Pesquisa em psicanálise não pode seguir a mesma receita linear das ciências básicas, e, mesmo estas, já estão sendo obrigadas a admitir que nem tudo são certezas e que aquilo que a Física Quântica descobriu está contaminando todo o espectro das ciências em geral: a complexidade é a regra e não a exceção. Isto vale, e quanto, para a Biologia: somos seres extremamente complexos que vivemos em sincronia com nosso meio ambiente, nele influindo e por ele sendo influídos.

Corpo e mente não são duas entidades que se relacionam, mas duas expressões de uma mesma substância.
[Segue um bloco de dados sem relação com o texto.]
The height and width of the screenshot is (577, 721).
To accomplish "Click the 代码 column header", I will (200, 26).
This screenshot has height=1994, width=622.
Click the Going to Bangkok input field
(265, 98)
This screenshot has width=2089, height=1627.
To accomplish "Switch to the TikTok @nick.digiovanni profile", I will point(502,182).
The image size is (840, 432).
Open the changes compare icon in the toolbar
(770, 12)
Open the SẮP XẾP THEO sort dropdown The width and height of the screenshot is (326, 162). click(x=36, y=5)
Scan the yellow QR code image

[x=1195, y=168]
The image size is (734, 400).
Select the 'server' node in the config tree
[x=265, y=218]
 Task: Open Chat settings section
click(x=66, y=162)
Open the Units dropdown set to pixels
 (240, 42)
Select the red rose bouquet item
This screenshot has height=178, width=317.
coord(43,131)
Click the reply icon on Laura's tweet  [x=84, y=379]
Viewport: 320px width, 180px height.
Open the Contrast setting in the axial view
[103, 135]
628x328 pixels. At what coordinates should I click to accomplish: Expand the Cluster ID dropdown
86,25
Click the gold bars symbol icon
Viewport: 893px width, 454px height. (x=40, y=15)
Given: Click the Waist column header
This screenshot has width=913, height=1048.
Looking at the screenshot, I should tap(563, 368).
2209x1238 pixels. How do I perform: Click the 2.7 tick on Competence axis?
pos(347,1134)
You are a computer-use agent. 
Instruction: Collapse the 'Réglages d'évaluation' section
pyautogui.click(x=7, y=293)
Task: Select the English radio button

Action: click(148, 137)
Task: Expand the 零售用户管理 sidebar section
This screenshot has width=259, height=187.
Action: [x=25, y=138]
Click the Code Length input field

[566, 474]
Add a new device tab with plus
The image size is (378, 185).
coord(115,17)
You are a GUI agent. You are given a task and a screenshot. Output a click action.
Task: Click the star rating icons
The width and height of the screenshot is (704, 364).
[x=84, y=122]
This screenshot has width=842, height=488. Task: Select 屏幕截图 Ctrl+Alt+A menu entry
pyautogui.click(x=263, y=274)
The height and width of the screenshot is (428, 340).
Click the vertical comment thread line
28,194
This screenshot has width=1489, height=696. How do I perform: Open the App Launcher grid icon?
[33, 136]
Descartes dizia que “saber como uma mente imaterial movimenta um braço material é um problema de Deus, não nosso”. Mas se entendemos tratar-se de uma única entidade, então essa questão deixa de ter sentido, como nos mostra Humberto Maturana. É ele também quem nos chama a atenção para o fato de que o cérebro é uma rede neural fechada e que se comunica com o exterior apenas pelos “cinco” sentidos e pelas placas motoras nos músculos e glândulas. Isto implica em afirmar que não há “transmissão de informação”, mas sim cada um de nós reconstrói dentro dessa rede interna isso que chamamos de informação. O estímulo externo não determina a resposta do ser vivo, mas é sua estrutura que determina qual a consequência. O meu exemplo preferido é o da luz solar que “causa” fotossíntese se incide em uma folha verde ou escurece minha pele (ou causa uma queimadura, se a deixo exposta por tempo demasiado): a luz é a mesma, o efeito depende da estrutura do ser vivo, daí “causa” estar entre aspas porque, na verdade, não “causa” nada... Mas a luz “causou” modificações na estrutura e aí um dado importante: podemos modificar nossa própria estrutura buscando um melhor acoplamento com nosso meio. Pensar sobre nós mesmos, nosso modo de viver pode causar uma revisão de nossa estrutura. É isso que a psicanálise faz.

Voltando ao nosso foco: quando considerar que a psicanálise “curou” alguém? Como não posso perguntar aos meus antigos analisandos, pergunto a mim mesmo: eu me “curei” na minha longa análise? Se formos levar em conta apenas as razões imediatas de eu ter procurado análise, a resposta é “sim”: eu parei de fumar, parei de me preocupar com bobagens, completei minha formação como Psicanalista na SPPA, achei uma companheira muito especial, casei durante a análise, e fui feliz desde então. Tive três filhos e agora tenho dois netos, sendo que a Marina eu ganhei de aniversário quando fiz 60 anos. Nunca mais tive ansiedade ou angústia? Evidentemente que tive, mas certamente me senti melhor aparelhado para lidar com essas situações, inclusive com as perdas inevitáveis que a vida nos traz. Que mais posso querer? O que eu ainda quero é poder continuar ajudando as pessoas que me procuram para uma análise, se for possível, ou para uma “supervisão” da auto-análise que cada um continua fazendo enquanto está vivo.

Mas há uma questão básica: uma psicanálise “standard” corresponde a ter um “personal advisor” de alta qualificação acadêmica disponível por quatro ou cinco horas por semana, durante anos. Isso necessariamente tem um custo. Mas o importante é que essa não é a única forma de a psicanálise contribuir para a humanidade, sequer a mais importante. A gama de conhecimentos acumulados nestes mais de cem anos modificou o modo como nos relacionamos. As psicoterapias todas, mesmo as ditas “comportamentais” e ainda que o neguem, bebem na fonte que Freud inaugurou sem fanfarras.